Task directions -
Transcribe, without alteration, the line that includes "The width and height of the screenshot is (630, 624)." and each line after it until the records end, omitting all that precede it.

Records for the task -
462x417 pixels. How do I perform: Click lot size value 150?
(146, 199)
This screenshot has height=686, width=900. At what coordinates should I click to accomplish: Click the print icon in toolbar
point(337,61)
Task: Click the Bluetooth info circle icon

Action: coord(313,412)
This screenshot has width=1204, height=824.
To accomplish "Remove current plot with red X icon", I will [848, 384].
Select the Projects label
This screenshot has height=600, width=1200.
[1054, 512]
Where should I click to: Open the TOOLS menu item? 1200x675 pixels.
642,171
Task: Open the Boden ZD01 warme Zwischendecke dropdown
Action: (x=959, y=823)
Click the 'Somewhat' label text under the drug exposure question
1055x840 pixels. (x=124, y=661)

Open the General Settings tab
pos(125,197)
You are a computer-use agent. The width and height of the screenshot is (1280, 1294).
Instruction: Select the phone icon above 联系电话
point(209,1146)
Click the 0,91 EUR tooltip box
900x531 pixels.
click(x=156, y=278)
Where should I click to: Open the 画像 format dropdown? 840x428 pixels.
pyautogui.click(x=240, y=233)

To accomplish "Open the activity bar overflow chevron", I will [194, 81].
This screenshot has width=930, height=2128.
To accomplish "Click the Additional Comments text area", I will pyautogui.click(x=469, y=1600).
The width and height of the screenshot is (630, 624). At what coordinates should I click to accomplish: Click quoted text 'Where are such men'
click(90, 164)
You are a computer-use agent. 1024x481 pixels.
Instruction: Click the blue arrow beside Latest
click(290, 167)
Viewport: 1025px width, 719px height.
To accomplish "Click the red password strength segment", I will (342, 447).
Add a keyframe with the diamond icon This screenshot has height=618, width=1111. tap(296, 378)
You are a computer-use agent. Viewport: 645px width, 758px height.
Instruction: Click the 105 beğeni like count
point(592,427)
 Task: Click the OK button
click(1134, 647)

Final answer -
The width and height of the screenshot is (630, 624). At what coordinates should I click to accomplish: Click quoted text 'Where are such men'
click(90, 164)
You are a computer-use agent. 1024x481 pixels.
Instruction: Click the blue arrow beside Latest
click(290, 167)
Viewport: 1025px width, 719px height.
To accomplish "Click the red password strength segment", I will (342, 447).
Add a keyframe with the diamond icon This screenshot has height=618, width=1111. tap(296, 378)
You are a computer-use agent. Viewport: 645px width, 758px height.
Instruction: Click the 105 beğeni like count
point(592,427)
 Task: Click the OK button
click(1134, 647)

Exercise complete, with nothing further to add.